Assignment:
All of the data is to be printed exactly, though the images must be left off.

[Start of section]

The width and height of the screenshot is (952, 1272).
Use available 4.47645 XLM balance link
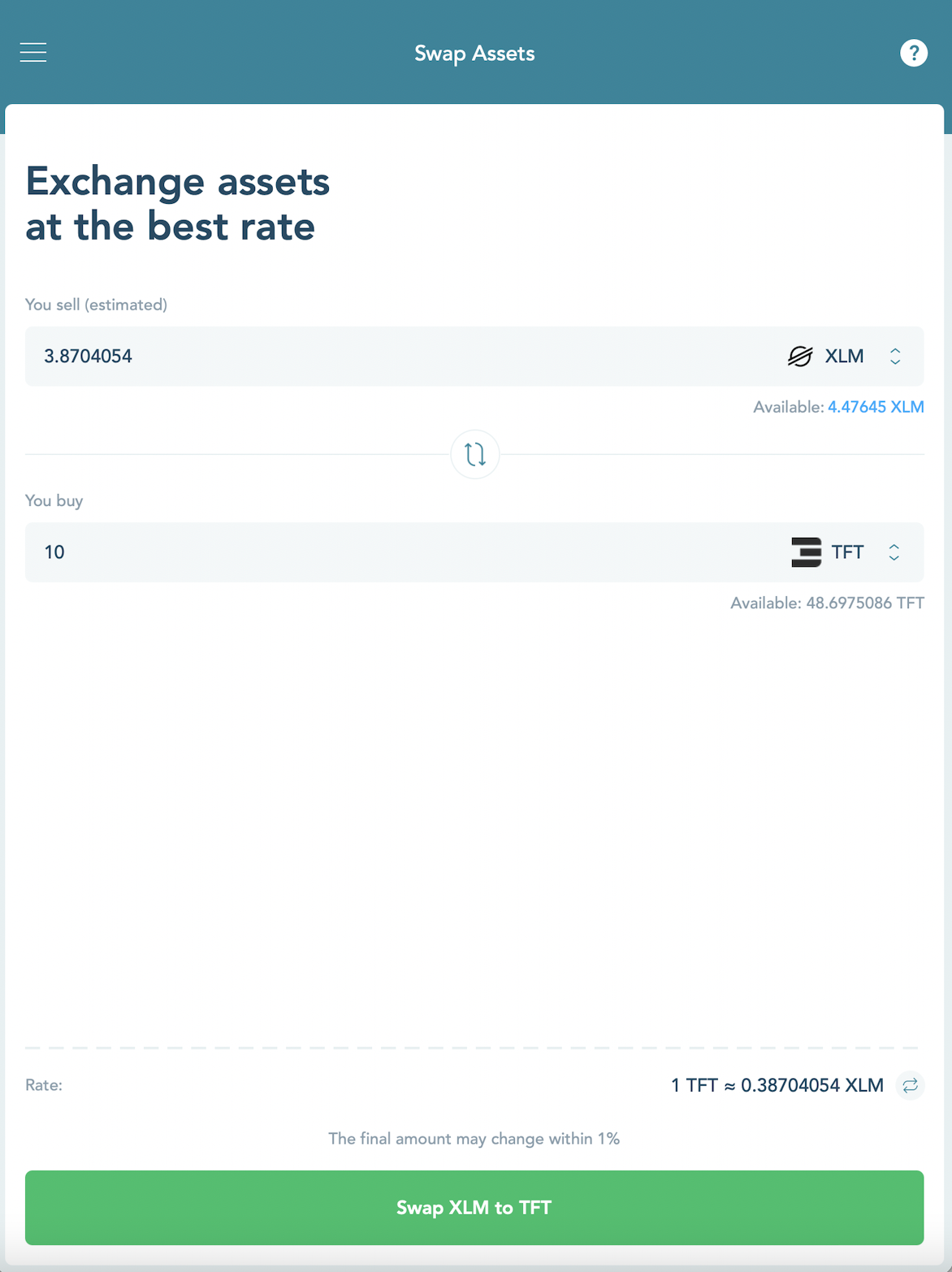click(875, 407)
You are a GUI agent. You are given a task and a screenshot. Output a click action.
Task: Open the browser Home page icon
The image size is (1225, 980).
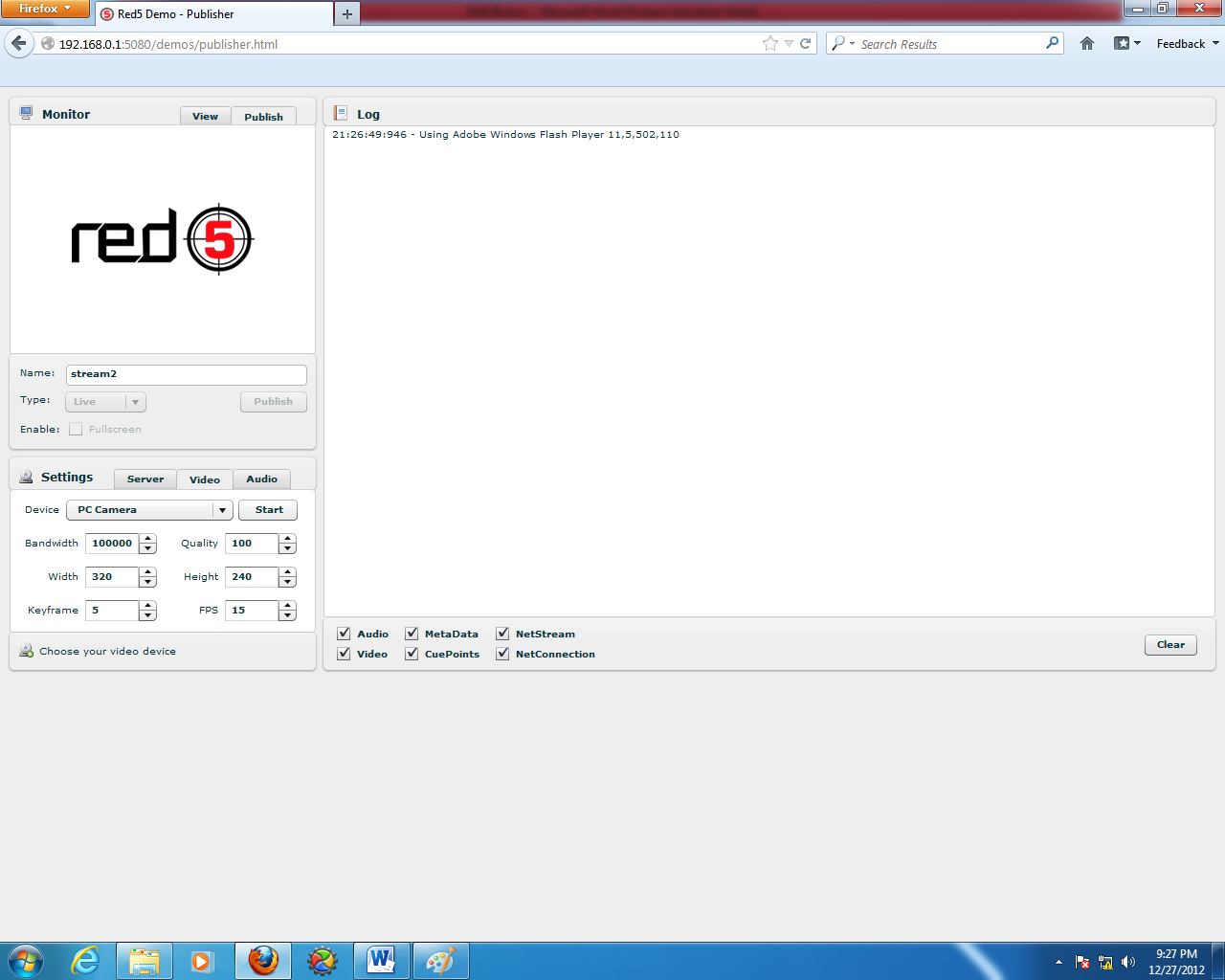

[End of section]

Answer section:
The width and height of the screenshot is (952, 1272).
Use available 4.47645 XLM balance link
click(875, 407)
You are a GUI agent. You are given a task and a screenshot. Output a click action.
Task: Open the browser Home page icon
The image size is (1225, 980).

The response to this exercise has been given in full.